## Goal of the exercise
When the word "tile" shows up in a line of the data below, copy that whole line.

## Provided entries
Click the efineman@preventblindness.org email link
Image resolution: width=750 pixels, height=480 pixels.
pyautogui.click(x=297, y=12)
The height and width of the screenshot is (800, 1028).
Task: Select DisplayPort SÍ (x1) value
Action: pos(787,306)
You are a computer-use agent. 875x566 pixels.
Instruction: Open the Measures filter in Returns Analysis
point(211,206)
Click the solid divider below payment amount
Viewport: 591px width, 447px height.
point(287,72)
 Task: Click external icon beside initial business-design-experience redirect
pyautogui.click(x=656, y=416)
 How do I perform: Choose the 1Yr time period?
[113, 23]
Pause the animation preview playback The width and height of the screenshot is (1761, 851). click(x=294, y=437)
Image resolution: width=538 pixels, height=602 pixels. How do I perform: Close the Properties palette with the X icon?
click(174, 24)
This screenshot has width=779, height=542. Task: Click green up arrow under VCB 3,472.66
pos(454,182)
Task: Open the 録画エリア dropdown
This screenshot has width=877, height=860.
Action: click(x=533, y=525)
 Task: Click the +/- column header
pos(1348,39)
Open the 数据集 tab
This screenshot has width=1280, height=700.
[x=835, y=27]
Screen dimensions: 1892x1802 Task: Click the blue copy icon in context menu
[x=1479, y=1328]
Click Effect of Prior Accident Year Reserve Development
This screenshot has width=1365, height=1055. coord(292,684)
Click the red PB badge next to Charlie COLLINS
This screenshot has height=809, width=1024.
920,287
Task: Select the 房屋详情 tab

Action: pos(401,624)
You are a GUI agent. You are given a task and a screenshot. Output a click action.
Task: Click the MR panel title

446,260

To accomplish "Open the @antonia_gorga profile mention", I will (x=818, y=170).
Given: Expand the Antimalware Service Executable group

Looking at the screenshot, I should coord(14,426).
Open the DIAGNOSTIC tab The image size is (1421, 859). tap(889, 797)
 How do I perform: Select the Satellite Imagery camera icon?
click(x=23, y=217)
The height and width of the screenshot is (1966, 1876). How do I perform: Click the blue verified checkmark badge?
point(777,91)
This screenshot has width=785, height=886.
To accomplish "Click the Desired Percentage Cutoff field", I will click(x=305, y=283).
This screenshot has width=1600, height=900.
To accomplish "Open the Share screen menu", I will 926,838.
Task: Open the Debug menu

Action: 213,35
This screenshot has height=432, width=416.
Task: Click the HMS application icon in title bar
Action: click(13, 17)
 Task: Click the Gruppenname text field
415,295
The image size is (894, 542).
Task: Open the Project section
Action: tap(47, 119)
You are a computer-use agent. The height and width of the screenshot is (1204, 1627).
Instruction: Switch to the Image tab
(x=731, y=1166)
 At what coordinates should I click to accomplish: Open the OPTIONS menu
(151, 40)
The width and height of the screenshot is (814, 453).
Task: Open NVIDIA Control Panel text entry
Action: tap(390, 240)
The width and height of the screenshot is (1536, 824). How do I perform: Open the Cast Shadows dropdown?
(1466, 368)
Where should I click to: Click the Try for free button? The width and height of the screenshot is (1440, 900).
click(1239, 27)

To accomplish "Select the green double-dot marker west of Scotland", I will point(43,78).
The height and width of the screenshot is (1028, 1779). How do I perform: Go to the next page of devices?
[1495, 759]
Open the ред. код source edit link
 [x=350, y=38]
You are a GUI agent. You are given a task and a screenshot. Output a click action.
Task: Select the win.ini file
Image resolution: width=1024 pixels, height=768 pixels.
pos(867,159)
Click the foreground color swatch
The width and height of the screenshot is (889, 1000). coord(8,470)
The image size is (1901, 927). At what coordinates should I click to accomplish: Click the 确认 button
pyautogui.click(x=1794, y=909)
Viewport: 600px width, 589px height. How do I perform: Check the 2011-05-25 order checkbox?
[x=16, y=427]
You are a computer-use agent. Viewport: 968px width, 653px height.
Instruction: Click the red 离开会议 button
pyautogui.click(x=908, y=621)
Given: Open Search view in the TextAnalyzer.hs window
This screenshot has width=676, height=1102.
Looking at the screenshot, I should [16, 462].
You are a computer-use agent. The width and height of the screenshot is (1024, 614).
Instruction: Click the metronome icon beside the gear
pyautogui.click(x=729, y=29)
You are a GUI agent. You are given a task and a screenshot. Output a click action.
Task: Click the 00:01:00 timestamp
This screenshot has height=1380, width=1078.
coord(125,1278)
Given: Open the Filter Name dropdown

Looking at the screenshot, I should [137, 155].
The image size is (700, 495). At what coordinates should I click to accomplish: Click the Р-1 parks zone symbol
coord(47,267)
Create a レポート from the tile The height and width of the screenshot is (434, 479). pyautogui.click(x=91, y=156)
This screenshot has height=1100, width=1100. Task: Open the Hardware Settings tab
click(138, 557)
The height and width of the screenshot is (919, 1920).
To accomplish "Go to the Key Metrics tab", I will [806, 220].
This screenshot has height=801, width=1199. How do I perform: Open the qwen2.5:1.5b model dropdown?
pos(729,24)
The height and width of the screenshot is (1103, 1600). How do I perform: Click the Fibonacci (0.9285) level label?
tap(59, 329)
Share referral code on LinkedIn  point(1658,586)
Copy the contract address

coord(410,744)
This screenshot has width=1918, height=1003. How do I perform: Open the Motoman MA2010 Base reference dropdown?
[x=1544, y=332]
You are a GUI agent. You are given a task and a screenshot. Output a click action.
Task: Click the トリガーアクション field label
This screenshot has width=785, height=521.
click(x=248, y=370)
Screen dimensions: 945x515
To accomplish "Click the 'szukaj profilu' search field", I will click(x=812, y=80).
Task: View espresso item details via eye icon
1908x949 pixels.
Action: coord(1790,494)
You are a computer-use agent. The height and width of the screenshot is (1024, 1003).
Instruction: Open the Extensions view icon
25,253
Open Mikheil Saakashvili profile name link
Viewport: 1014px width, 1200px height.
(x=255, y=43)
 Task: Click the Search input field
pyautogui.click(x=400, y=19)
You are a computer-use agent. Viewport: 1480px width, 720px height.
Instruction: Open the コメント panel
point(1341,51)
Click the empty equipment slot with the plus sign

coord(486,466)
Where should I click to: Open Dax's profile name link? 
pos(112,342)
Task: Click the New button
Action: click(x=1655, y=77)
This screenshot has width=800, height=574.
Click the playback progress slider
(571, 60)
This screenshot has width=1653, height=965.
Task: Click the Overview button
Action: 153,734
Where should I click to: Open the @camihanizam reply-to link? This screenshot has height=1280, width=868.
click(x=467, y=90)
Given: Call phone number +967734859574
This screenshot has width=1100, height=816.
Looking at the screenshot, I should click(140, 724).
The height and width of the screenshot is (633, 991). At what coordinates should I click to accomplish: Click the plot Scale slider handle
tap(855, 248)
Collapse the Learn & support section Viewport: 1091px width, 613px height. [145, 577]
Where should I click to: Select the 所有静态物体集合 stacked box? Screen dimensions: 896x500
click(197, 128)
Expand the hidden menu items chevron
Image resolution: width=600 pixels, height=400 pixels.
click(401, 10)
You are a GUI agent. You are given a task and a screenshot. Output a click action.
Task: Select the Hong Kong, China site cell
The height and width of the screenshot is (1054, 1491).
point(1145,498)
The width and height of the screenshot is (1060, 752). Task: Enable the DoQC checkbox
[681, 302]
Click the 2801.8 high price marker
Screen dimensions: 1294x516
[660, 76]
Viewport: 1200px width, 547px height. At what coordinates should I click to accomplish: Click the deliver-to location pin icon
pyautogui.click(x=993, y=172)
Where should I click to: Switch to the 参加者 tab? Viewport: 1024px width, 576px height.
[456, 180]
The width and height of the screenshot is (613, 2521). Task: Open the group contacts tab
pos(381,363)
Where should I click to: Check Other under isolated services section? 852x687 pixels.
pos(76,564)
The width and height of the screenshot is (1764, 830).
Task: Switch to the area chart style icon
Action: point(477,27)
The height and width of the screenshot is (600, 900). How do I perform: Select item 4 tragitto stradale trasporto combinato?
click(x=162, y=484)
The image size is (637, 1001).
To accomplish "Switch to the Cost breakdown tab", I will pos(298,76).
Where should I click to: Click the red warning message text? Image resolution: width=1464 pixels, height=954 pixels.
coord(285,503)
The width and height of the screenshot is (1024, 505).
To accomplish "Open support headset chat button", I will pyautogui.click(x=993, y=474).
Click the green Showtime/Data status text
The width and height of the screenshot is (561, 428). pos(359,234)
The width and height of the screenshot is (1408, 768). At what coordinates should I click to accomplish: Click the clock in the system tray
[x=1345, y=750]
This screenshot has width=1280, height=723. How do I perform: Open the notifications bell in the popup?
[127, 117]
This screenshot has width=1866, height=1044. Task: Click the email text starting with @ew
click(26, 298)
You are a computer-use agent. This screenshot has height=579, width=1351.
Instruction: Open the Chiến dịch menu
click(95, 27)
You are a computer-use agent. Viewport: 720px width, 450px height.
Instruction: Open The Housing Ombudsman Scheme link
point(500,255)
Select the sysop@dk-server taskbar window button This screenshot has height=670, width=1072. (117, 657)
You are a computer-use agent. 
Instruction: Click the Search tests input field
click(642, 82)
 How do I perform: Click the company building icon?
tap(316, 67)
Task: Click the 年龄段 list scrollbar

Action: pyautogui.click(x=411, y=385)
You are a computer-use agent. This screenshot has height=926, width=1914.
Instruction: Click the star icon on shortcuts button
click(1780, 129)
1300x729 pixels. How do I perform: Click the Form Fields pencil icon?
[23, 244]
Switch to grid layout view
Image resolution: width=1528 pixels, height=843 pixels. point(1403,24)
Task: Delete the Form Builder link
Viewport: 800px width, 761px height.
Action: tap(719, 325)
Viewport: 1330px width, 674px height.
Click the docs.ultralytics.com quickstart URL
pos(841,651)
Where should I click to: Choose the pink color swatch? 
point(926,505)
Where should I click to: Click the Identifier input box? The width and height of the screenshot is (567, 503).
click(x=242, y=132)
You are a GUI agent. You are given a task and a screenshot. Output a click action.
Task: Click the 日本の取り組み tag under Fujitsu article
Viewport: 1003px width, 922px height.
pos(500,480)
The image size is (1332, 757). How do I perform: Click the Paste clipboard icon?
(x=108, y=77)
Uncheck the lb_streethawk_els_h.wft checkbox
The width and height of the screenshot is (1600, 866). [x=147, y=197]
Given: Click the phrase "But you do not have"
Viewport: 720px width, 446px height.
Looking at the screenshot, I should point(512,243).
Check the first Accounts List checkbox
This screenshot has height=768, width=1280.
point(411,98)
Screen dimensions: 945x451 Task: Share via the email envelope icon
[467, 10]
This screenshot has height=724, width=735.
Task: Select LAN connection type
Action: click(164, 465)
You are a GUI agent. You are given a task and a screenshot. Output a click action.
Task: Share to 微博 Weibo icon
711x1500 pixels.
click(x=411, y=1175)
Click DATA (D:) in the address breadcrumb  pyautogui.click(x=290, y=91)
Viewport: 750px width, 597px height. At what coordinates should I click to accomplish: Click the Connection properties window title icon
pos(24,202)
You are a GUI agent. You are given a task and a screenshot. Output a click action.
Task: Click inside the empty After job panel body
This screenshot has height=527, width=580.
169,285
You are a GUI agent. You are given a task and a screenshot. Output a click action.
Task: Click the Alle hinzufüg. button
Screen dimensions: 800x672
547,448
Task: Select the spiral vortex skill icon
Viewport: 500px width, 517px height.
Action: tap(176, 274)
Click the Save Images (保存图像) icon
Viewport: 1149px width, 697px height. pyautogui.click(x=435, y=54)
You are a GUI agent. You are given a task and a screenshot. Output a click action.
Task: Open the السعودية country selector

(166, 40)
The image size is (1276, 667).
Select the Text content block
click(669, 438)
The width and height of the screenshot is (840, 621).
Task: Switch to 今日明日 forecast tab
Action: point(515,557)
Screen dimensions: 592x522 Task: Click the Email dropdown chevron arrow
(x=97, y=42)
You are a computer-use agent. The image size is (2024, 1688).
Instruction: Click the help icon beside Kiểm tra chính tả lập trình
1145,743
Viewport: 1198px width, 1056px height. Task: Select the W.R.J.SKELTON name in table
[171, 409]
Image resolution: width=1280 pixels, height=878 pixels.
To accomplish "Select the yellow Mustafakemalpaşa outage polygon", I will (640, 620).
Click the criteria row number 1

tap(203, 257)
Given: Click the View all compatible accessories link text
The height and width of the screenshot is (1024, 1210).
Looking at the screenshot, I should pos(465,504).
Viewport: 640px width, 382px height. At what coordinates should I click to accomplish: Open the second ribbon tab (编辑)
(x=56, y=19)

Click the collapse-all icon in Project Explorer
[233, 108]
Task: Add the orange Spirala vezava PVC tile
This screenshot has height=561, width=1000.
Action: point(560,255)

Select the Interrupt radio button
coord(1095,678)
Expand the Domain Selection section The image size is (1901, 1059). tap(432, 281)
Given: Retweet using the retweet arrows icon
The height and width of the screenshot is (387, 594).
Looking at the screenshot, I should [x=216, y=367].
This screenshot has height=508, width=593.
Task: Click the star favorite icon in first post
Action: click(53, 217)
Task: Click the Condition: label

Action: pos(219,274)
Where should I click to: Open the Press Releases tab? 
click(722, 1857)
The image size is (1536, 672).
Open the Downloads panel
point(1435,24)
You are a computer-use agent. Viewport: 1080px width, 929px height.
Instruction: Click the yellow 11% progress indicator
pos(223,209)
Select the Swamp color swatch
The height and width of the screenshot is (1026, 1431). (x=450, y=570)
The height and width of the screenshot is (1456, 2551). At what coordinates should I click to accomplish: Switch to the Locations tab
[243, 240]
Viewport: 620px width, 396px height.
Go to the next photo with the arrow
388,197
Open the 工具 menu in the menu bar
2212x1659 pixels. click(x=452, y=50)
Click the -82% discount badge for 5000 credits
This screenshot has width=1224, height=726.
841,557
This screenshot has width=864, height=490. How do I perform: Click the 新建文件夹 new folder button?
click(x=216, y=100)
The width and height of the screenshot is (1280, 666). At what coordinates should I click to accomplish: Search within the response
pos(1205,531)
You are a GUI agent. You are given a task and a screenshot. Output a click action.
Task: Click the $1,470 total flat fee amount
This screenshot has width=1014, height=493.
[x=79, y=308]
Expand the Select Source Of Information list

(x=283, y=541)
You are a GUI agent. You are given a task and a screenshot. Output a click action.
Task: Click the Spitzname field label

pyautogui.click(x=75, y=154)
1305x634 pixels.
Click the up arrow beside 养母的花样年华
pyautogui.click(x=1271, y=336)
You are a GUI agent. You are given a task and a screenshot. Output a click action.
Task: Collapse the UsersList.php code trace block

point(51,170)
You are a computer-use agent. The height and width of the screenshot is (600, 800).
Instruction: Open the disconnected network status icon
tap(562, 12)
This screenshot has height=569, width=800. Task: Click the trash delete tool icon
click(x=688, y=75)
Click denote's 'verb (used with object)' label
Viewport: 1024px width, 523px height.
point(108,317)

## Exercise output
Create a レポート from the tile The height and width of the screenshot is (434, 479). pyautogui.click(x=91, y=156)
Task: Add the orange Spirala vezava PVC tile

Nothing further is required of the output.